Page:
I am working on streaming web-server records using PySpark in real-time, and I want to reduce\filter the data of a certain period (Let's say 1 week, which is 10M records) into 1M records to reach sampled data that represents normal data with the most used characteristics. I tried the following strategies in Python:
- find the most used
username
let's say top n like Ali & Eli ---->df['username'].value_counts()
- find the most used APIs (
api
) Ali & Eli accessed individually. - At first we need to filter records belongs to Ali & Eli
df_filter_Ali = df[df["username"] == "Ali"]
and find the most used APIs (api
) by Ali ---->df_filter_Ali['username'].value_counts()
let's say \a\s\d\ & \a\b\c\ - filter the records of Ali which contains the most accessed APis \a\s\d\ & \a\b\c\
- but do them separately, in other words:
df.filter(username=ali).filter(api=/a).sample(0.1).union(df.filter(username=ali).filter(api=/b).sample(0.1)).union(df.filter(username=pejman).filter(api=/a).sample(0.1)).union(df.filter(username=ali).filter(api=/z).sample(0.1)) .union(df.filter(username=pej or ALI).filter(api=/a,/b, /z)

Actions to take:
a – Can you reproduce the stretch of the PySpark sampling post from "let's say \a\s\d\" through "or ALI).filter(api=/a,/b, /z)", swapping "separately" for "independently"?
b – How would the PySpark sampling post go on after its last line?

Dataset excerpt:
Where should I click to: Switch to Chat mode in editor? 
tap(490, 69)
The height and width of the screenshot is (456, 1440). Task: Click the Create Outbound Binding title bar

Expected responses:
a –
let's say \a\s\d\ & \a\b\c\ - filter the records of Ali which contains the most accessed APis \a\s\d\ & \a\b\c\
- but do them independently, in other words:
df.filter(username=ali).filter(api=/a).sample(0.1).union(df.filter(username=ali).filter(api=/b).sample(0.1)).union(df.filter(username=pejman).filter(api=/a).sample(0.1)).union(df.filter(username=ali).filter(api=/z).sample(0.1)) .union(df.filter(username=pej or ALI).filter(api=/a,/b, /z)

b –
Then we can expect other features belonging to these events contextualized as normal data distribution.
I think the groupby()
doesn't give us the right distribution
# Task1: normal data sampling
df = pd.read_csv("df.csv", sep=";")
df1 = []
for first_column in df["username"].value_counts().index[:50]:
second_column_most_values = df.loc[df["username"] == first_column]["normalizedApi"].value_counts().index
for second_column in second_column_most_values[:10]:
sample = df.loc[(df["username"] == first_column) & (df["normalizedApi"] == second_column)].sample(frac=0.1)
df1.append(sample)
df1 = pd.concat(df1)
df2 = []
for first_column in df["username"].value_counts().index[:50]:
second_column_most_values = df.loc[df["username"] == first_column]["normalizedApi"].value_counts().index
user_specific_data = []
for second_column in second_column_most_values[:10]:
sample = df.loc[(df["username"] == first_column) & (df["normalizedApi"] == second_column)]
user_specific_data.append(sample)
df2.append(pd.concat(user_specific_data).sample(frac=0.1))
df2 = pd.concat(df2)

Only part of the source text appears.